One thought on “Viking prince’s bones found in mislabeled box

  1. Apparently, we have a Viking here with –well– what seems to be a hurting butt :no:

    “In addition, there is pronounced bone proliferation and evidence for inflammation at the insertion sites for the gluteus maximus muscle on both femora (Figure 4b). As this muscle functions primarily during flexing and standing activities, such as stair climbing, standing from a sitting position or perhaps riding, the individual probably conducted this type of movement frequently.”

    About Christianisation at around 1000 AD, some of their (pagan) royals were reburied in their first churches. However, to put that candle atop of the coffin may have been a way more affordable option. That axe with the silver inlay, on the other hand, just looks gorgeous.

    :hattip:

    PS: Unfortunately, plenty of Viking graves all around the Baltic Sea seem to be lost forever. I mean up to “500 burial mounds” in one single spot only, and not even in Scandinavia, is a lot:

    —-
    At the end of the 5th century there was an expansion from Gotland to the Eastern Baltic. While the inhabitants from the west of Schonen were mainly oriented to the west for their war campaigns, the inhabitants from the area around Lake Mälaren, Gotland, Öland and along the present-day east coast of Sweden mainly moved east to the Caspian Sea. They sought contact with Arab merchants and established trading posts in Novgorod, Staraya Ladoga and Kiev. In the 7th and 8th centuries there were significant colonies in Grobiņa (western Latvia), Suaslaukas near Liepāja in western Latvia, near Apuole in northwestern Lithuania, and in the area around Elbląg (Truso). This is also confirmed by Rimbert in his Vita Anskarii. Sagas from Scandinavia agree that in the 7th century Swedes under Ivar Vidfamne set out for the Baltic. This expansion lasted until about 800, when the Svear were expelled from Courland, maybe because their interest had shifted more to the west to the Curonian Lagoon and the mouth of the Memel, where Kaup (about 800 – 1000AD) has been excavated. Swedish settlements upstream of the Memel are also known. But around 850 a new wave of expansion began. The reconquest of Courland and the Eastern Baltic was started. However, the first advance was made by Danes in 855, but they were defeated by the Locals. Then King Olov followed, and he destroyed and pillaged Grobiņa and subjugated all of Courland. According to the findings, these settlements were trading colonies. Around that time, Scandinavians from Sweden advanced to Kiev and founded the Rus Empire. This expansion strongly differs from the westward expansion of the Norsemen in the North Sea because of its main orientation towards trade policy, in spite of warlike episodes. From Kiev, Varangians advanced to Constantinople around 860, but failed to conquer the city, as they did again in 907.

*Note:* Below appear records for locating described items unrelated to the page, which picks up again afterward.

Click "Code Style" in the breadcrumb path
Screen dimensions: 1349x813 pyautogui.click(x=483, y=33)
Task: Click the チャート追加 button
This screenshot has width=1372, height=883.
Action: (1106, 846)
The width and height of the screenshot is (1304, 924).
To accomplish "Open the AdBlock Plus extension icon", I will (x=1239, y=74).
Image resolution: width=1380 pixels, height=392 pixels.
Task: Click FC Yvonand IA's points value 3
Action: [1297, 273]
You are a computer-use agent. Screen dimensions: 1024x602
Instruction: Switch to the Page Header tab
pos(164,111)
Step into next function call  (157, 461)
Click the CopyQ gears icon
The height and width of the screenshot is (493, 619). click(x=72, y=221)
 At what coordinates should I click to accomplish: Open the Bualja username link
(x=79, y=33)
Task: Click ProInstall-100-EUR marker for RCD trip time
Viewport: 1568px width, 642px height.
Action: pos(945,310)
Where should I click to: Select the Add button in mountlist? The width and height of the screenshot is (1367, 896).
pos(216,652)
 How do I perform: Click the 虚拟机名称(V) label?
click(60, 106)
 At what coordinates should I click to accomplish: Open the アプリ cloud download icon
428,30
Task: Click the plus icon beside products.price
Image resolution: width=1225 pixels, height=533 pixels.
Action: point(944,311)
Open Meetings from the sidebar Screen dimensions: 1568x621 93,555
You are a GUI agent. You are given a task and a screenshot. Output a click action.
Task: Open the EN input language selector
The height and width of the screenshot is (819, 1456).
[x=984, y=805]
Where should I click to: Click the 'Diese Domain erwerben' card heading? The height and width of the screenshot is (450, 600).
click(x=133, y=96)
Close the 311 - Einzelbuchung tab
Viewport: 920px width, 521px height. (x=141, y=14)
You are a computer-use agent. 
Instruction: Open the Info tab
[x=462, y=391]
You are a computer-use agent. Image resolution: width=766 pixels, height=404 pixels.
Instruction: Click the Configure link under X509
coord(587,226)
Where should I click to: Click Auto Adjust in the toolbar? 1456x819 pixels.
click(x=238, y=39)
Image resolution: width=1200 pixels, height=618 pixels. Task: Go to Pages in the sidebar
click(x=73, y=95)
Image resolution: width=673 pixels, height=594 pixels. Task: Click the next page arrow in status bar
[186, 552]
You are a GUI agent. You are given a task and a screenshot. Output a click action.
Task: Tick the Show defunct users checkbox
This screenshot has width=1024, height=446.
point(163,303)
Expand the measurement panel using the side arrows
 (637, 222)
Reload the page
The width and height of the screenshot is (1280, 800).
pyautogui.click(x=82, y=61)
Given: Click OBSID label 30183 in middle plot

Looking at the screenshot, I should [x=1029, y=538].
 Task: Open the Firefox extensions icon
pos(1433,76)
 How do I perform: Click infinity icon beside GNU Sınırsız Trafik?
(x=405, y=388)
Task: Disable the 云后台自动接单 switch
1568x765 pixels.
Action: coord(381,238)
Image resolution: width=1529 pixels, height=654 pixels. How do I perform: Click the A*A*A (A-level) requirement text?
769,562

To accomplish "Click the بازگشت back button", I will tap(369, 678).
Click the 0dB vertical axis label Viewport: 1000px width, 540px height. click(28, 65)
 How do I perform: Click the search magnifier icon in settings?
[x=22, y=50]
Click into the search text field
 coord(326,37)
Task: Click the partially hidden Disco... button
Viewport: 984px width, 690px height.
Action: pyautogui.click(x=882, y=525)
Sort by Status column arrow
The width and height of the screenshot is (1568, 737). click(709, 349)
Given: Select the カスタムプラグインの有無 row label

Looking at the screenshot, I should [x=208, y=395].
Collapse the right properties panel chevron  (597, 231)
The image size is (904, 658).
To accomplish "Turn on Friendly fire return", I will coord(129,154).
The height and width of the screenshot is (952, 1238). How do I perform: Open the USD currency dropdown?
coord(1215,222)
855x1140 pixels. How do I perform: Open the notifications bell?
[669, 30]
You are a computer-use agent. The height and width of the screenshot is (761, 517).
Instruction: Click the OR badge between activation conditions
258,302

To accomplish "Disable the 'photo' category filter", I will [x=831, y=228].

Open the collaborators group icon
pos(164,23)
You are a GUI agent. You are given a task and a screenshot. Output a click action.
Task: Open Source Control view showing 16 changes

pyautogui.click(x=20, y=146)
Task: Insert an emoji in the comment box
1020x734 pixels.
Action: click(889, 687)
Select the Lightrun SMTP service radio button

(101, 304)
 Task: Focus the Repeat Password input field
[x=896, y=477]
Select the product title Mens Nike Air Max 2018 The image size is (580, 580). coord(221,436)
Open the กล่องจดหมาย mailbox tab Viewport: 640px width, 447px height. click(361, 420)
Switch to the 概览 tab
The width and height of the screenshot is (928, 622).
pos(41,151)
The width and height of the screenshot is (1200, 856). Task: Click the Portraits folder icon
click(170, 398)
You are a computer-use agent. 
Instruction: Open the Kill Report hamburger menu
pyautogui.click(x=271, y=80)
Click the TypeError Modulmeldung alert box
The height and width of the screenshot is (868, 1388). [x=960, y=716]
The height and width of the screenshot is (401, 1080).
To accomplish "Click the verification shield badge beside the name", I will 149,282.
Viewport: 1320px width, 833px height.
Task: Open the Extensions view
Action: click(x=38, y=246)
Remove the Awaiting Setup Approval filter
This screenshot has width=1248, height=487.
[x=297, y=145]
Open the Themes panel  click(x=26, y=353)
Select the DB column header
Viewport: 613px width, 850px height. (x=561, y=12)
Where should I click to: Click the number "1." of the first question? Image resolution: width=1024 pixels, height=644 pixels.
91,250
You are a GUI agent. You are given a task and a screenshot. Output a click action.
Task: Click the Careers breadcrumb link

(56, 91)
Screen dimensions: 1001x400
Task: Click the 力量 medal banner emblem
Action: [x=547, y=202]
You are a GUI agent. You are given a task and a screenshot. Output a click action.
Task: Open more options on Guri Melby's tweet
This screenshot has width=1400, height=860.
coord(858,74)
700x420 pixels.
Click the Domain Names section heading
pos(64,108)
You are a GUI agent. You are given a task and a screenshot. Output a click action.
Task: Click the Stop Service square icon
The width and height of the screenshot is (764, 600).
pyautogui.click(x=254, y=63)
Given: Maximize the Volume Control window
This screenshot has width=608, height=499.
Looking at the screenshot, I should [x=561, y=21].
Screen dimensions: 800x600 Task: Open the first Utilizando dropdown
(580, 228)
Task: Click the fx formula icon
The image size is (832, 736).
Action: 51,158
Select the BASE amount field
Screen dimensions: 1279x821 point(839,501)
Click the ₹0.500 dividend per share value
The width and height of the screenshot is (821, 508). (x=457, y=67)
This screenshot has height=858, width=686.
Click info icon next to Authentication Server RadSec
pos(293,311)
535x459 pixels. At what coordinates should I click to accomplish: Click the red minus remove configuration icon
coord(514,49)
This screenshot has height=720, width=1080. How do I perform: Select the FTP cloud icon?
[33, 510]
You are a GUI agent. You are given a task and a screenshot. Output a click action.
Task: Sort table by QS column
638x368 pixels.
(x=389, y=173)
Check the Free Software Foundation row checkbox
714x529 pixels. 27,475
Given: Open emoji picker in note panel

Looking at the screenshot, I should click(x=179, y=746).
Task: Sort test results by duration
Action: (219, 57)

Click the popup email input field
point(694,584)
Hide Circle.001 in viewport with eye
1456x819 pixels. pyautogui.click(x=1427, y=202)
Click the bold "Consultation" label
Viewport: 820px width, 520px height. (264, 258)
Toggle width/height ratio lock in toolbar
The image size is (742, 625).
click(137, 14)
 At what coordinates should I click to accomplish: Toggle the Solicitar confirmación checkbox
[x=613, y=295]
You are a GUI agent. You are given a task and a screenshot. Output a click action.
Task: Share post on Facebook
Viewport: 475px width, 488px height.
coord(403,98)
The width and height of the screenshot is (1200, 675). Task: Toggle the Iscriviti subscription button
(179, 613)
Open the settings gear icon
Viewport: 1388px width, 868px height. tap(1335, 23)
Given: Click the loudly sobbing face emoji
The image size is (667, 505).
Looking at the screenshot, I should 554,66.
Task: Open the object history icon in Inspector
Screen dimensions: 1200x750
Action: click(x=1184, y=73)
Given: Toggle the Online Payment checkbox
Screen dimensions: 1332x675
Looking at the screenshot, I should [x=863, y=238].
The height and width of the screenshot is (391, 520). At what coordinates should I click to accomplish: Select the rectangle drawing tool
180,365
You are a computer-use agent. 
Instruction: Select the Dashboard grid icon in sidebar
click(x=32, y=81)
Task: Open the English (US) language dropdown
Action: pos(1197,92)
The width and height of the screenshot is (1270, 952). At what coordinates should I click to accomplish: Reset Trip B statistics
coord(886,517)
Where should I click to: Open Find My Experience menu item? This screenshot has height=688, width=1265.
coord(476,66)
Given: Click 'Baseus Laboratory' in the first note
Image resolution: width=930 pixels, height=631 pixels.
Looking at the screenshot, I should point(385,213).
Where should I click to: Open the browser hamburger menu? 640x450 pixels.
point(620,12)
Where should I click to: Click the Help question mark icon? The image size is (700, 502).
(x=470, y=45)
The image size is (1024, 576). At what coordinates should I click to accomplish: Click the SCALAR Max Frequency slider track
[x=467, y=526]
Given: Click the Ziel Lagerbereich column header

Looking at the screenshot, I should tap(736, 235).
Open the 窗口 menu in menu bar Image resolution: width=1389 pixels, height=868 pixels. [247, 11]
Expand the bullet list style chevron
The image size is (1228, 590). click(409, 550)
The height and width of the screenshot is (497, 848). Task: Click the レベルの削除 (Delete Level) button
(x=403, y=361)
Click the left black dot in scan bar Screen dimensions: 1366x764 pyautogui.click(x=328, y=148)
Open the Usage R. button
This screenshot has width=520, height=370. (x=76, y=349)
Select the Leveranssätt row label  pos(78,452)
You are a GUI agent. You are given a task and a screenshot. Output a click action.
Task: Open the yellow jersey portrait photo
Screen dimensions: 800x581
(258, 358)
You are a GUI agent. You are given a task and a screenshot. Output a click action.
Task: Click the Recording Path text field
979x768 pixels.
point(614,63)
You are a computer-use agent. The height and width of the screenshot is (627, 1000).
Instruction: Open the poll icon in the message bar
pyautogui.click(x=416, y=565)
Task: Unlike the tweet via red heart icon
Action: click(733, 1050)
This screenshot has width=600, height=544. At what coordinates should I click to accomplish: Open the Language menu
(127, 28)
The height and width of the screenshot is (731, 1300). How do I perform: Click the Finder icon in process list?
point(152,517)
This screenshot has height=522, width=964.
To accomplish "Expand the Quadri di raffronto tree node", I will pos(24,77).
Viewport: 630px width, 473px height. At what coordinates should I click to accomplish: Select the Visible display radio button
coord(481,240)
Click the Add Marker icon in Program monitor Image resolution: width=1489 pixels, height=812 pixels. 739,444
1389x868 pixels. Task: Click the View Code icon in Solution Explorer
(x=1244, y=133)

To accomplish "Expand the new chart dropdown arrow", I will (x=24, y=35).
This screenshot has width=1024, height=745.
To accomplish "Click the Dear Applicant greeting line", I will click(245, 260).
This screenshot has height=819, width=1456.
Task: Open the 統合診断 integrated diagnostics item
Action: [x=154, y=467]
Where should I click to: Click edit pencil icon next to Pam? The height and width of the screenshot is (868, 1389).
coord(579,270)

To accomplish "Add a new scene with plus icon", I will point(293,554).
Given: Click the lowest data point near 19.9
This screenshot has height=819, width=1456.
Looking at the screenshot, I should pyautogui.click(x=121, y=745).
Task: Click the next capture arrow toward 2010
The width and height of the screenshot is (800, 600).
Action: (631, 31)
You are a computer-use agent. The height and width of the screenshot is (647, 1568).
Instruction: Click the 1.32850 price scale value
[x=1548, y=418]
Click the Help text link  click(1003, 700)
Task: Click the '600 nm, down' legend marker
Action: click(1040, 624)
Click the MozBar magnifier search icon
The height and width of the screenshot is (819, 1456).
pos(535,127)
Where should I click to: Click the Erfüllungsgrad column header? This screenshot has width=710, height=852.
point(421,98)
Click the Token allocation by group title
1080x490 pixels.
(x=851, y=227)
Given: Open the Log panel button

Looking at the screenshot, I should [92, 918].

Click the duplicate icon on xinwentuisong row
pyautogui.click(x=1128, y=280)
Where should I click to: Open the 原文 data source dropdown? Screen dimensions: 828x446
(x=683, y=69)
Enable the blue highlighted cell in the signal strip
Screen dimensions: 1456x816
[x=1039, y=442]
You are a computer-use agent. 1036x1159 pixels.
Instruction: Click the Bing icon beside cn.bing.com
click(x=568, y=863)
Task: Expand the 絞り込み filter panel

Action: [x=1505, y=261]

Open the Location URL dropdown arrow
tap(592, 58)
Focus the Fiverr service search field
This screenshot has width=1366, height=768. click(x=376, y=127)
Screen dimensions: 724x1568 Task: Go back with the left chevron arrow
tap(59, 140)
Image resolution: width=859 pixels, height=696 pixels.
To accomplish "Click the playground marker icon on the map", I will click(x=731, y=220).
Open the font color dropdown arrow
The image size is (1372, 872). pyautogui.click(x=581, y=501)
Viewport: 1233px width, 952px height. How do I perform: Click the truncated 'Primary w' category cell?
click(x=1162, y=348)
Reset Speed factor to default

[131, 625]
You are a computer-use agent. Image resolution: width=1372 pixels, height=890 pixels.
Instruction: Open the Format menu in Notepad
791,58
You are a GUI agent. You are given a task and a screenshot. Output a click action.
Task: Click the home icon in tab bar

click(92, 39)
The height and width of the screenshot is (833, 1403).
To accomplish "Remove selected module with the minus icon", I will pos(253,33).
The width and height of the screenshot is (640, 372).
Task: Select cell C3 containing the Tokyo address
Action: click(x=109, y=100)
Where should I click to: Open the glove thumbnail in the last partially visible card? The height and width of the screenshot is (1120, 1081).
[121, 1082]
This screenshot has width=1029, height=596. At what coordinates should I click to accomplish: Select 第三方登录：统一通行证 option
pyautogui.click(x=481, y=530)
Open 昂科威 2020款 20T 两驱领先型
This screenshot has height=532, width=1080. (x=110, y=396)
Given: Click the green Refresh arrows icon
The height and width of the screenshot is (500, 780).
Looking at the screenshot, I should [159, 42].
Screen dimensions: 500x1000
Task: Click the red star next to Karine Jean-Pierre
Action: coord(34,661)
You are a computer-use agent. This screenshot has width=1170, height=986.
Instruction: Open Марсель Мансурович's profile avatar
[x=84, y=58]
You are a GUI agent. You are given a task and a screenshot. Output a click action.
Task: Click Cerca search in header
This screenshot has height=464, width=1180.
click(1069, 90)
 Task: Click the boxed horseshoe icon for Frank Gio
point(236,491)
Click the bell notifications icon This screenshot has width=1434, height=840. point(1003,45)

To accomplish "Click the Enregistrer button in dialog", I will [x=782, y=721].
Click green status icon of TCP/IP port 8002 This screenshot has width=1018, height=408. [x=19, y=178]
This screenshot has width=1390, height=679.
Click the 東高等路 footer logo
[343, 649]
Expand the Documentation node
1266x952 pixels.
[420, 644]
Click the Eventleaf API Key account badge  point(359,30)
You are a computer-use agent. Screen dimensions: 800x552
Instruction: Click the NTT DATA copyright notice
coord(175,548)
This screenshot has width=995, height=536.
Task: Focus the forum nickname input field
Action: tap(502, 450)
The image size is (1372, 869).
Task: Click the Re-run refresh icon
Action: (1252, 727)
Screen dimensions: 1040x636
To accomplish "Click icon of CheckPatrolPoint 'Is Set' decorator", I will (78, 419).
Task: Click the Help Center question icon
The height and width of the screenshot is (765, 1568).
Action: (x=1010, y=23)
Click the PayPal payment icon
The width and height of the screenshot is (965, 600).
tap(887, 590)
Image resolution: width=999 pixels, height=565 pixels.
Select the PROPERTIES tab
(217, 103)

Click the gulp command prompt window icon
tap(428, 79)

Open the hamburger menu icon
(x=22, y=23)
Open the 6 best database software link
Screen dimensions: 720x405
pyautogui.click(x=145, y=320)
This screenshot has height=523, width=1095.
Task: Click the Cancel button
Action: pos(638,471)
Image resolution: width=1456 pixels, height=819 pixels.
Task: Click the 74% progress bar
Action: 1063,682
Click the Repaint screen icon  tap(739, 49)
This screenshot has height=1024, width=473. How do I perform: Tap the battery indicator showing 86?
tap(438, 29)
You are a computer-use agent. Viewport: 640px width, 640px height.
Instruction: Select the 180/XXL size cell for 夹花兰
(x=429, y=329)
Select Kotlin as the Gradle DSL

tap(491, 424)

    en.wikipedia.org/wiki/Kaup_(emporium) -so to speak as a counterpart to- en.wikipedia.org/wiki/Jomsvikings

    —-
    In a forest skirting the modern settlement, archaeologists found a large cemetery, consisting of up to five hundred tumuli. Of these, only a few remain: continuing activities of amateur Russian archaeologists approach vandalism in that they result in razing of several tumuli each summer. The finds unearthed at Kaup highlight Swedish rather than Danish connections of the medieval Scandinavian colonists. The tumuli are semi-spherical, less than 1 meter (3ft 3in) in height and ranging from 5 to 12 meters (16 to 39ft) in diameter. A huge boulder was placed on top of each barrow. Some burial mounds were surrounded by stone rings. The Vikings were cremated elsewhere, together with their swords and arrows, before ashes of the dead and their burnt weapons were deposited inside the barrows.